**To do**. Identify each line below that contains the word "screenshot" and copy those lines in full.

===== Material for this task

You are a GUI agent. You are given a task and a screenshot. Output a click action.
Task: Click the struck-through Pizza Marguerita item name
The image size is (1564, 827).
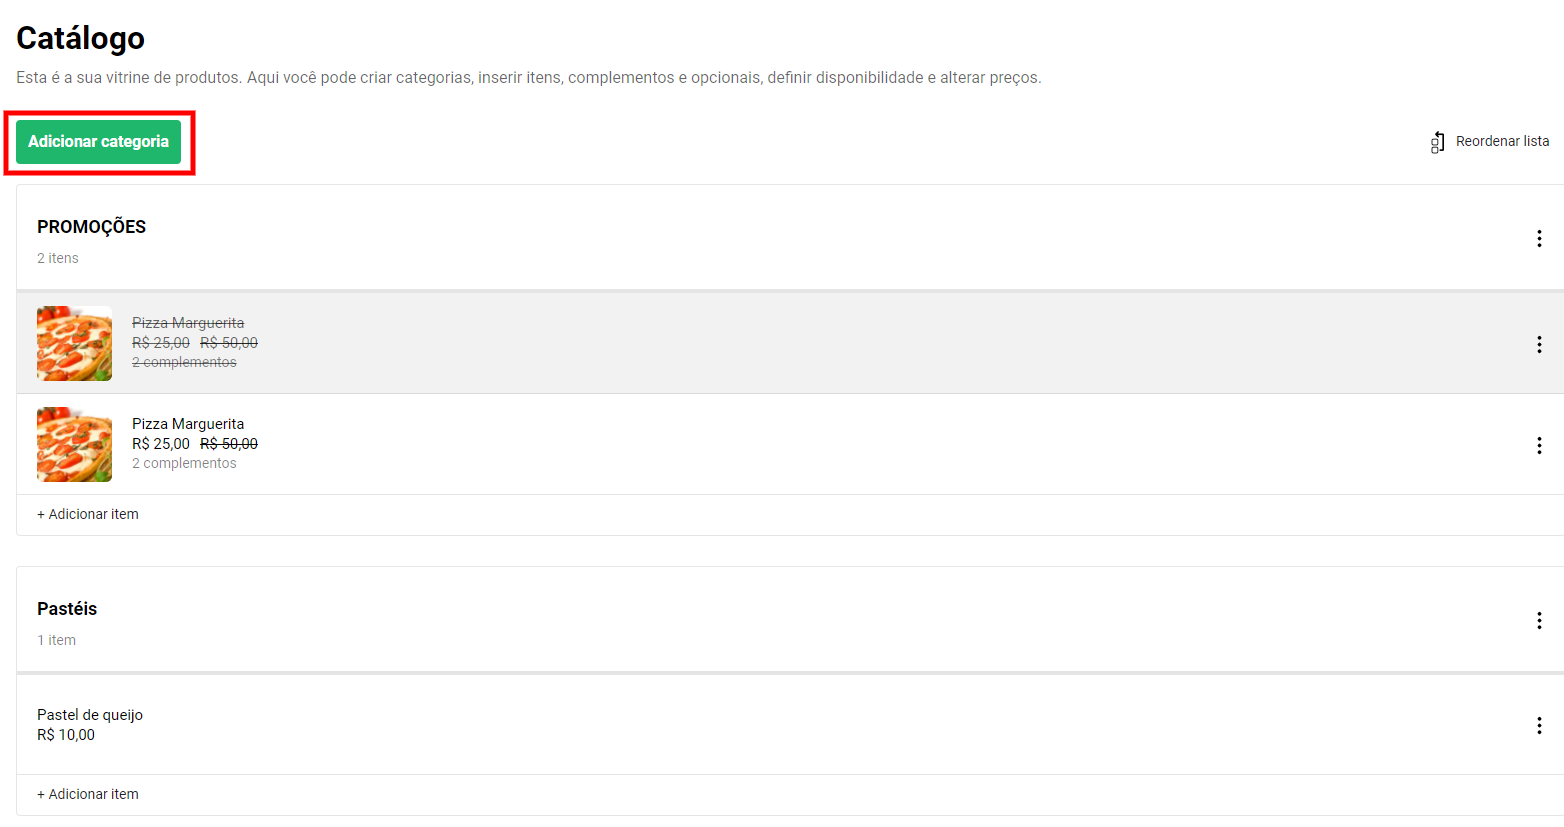pos(188,323)
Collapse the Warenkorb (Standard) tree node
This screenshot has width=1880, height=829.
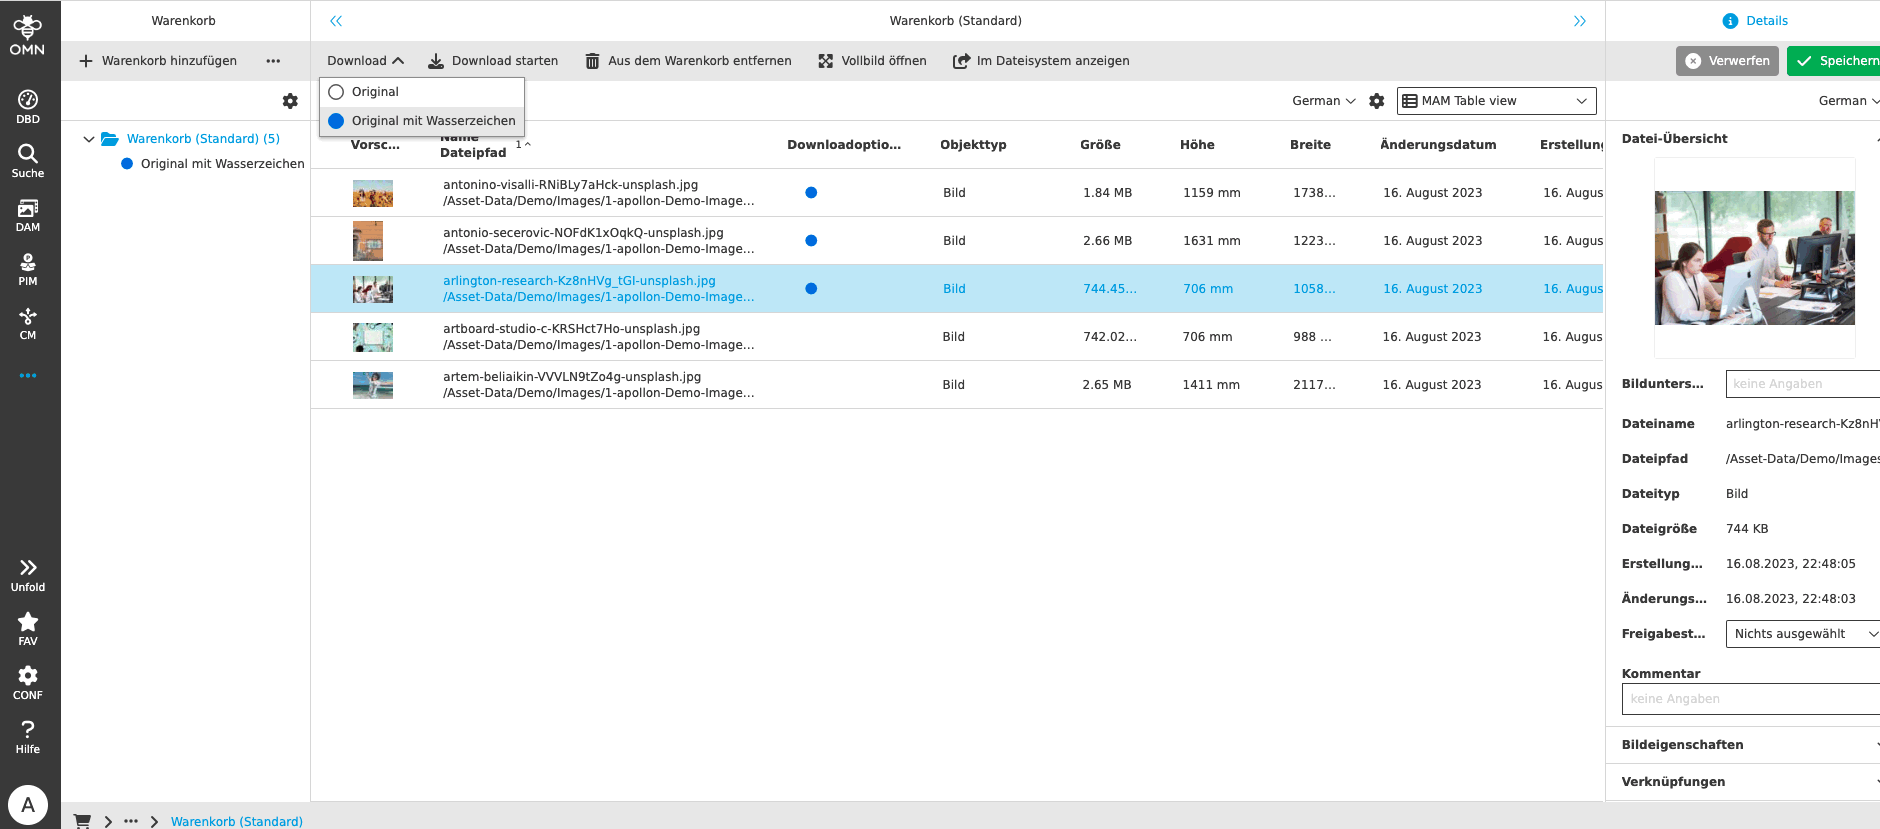(89, 139)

==========

**Exercise solution**.
You are a GUI agent. You are given a task and a screenshot. Output a click action.
This screenshot has width=1880, height=829.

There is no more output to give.